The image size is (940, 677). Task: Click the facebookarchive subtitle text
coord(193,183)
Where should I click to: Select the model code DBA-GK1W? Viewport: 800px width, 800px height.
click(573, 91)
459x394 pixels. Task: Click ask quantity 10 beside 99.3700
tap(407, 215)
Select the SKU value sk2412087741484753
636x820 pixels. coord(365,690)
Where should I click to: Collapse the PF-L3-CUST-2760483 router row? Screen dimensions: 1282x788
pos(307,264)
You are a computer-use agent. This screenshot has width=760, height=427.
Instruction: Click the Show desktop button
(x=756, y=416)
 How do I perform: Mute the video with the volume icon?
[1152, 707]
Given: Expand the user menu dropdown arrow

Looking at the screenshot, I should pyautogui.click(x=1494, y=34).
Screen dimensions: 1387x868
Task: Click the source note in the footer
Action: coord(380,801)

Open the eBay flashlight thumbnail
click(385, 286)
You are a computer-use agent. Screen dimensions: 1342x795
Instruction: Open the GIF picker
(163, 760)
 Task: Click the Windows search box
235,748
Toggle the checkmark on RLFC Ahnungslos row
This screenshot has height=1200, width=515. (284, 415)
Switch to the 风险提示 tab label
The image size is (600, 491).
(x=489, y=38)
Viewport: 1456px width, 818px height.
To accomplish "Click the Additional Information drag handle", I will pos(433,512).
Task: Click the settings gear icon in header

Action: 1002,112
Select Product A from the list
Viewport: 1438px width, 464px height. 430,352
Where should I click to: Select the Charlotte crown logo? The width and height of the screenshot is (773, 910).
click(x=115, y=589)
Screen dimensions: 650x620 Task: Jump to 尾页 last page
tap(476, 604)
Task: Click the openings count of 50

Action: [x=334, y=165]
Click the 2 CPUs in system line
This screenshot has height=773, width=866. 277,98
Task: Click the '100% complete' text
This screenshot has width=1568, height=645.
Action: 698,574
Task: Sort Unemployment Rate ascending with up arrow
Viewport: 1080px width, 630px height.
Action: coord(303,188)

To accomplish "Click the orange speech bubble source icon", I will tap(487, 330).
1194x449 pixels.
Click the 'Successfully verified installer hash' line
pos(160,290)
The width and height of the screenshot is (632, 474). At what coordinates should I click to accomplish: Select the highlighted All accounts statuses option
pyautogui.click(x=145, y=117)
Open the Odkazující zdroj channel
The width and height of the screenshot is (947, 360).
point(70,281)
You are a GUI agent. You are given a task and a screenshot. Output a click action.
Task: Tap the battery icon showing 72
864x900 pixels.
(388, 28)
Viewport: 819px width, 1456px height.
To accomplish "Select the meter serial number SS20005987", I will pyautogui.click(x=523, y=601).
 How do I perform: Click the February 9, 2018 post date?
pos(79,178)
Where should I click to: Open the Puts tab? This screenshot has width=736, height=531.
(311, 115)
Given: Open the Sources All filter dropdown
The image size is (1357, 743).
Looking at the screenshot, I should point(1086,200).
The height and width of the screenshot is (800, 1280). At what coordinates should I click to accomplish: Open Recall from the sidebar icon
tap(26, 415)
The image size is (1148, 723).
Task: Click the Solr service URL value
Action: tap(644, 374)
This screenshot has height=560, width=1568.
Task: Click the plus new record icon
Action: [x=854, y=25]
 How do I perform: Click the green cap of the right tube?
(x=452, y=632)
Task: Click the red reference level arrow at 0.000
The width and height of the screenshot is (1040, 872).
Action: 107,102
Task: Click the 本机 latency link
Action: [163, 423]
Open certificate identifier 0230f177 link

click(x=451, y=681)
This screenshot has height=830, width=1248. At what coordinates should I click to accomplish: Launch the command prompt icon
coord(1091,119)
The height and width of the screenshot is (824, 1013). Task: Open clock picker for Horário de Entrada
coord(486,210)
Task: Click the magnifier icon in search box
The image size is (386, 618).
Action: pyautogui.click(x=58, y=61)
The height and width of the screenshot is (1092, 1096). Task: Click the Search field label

***

EXERCISE REQUIREMENTS: Could I ask you to return the records exactly and in full?

SOLUTION TO THE PROBLEM:
The image size is (940, 677). Task: Click the facebookarchive subtitle text
coord(193,183)
Where should I click to: Select the model code DBA-GK1W? Viewport: 800px width, 800px height.
click(573, 91)
459x394 pixels. Task: Click ask quantity 10 beside 99.3700
tap(407, 215)
Select the SKU value sk2412087741484753
636x820 pixels. coord(365,690)
Where should I click to: Collapse the PF-L3-CUST-2760483 router row? Screen dimensions: 1282x788
pos(307,264)
You are a computer-use agent. This screenshot has width=760, height=427.
Instruction: Click the Show desktop button
(x=756, y=416)
 How do I perform: Mute the video with the volume icon?
[1152, 707]
Given: Expand the user menu dropdown arrow

Looking at the screenshot, I should pyautogui.click(x=1494, y=34).
Screen dimensions: 1387x868
Task: Click the source note in the footer
Action: coord(380,801)

Open the eBay flashlight thumbnail
click(385, 286)
You are a computer-use agent. Screen dimensions: 1342x795
Instruction: Open the GIF picker
(163, 760)
 Task: Click the Windows search box
235,748
Toggle the checkmark on RLFC Ahnungslos row
This screenshot has height=1200, width=515. (284, 415)
Switch to the 风险提示 tab label
The image size is (600, 491).
(x=489, y=38)
Viewport: 1456px width, 818px height.
To accomplish "Click the Additional Information drag handle", I will pos(433,512).
Task: Click the settings gear icon in header

Action: 1002,112
Select Product A from the list
Viewport: 1438px width, 464px height. 430,352
Where should I click to: Select the Charlotte crown logo? The width and height of the screenshot is (773, 910).
click(x=115, y=589)
Screen dimensions: 650x620 Task: Jump to 尾页 last page
tap(476, 604)
Task: Click the openings count of 50

Action: [x=334, y=165]
Click the 2 CPUs in system line
This screenshot has height=773, width=866. 277,98
Task: Click the '100% complete' text
This screenshot has width=1568, height=645.
Action: 698,574
Task: Sort Unemployment Rate ascending with up arrow
Viewport: 1080px width, 630px height.
Action: coord(303,188)

To accomplish "Click the orange speech bubble source icon", I will tap(487, 330).
1194x449 pixels.
Click the 'Successfully verified installer hash' line
pos(160,290)
The width and height of the screenshot is (632, 474). At what coordinates should I click to accomplish: Select the highlighted All accounts statuses option
pyautogui.click(x=145, y=117)
Open the Odkazující zdroj channel
The width and height of the screenshot is (947, 360).
point(70,281)
You are a GUI agent. You are given a task and a screenshot. Output a click action.
Task: Tap the battery icon showing 72
864x900 pixels.
(388, 28)
Viewport: 819px width, 1456px height.
To accomplish "Select the meter serial number SS20005987", I will pyautogui.click(x=523, y=601).
 How do I perform: Click the February 9, 2018 post date?
pos(79,178)
Where should I click to: Open the Puts tab? This screenshot has width=736, height=531.
(311, 115)
Given: Open the Sources All filter dropdown
The image size is (1357, 743).
Looking at the screenshot, I should point(1086,200).
The height and width of the screenshot is (800, 1280). At what coordinates should I click to accomplish: Open Recall from the sidebar icon
tap(26, 415)
The image size is (1148, 723).
Task: Click the Solr service URL value
Action: tap(644, 374)
This screenshot has height=560, width=1568.
Task: Click the plus new record icon
Action: [x=854, y=25]
 How do I perform: Click the green cap of the right tube?
(x=452, y=632)
Task: Click the red reference level arrow at 0.000
The width and height of the screenshot is (1040, 872).
Action: 107,102
Task: Click the 本机 latency link
Action: [163, 423]
Open certificate identifier 0230f177 link

click(x=451, y=681)
This screenshot has height=830, width=1248. At what coordinates should I click to accomplish: Launch the command prompt icon
coord(1091,119)
The height and width of the screenshot is (824, 1013). Task: Open clock picker for Horário de Entrada
coord(486,210)
Task: Click the magnifier icon in search box
The image size is (386, 618).
Action: pyautogui.click(x=58, y=61)
The height and width of the screenshot is (1092, 1096). Task: Click the Search field label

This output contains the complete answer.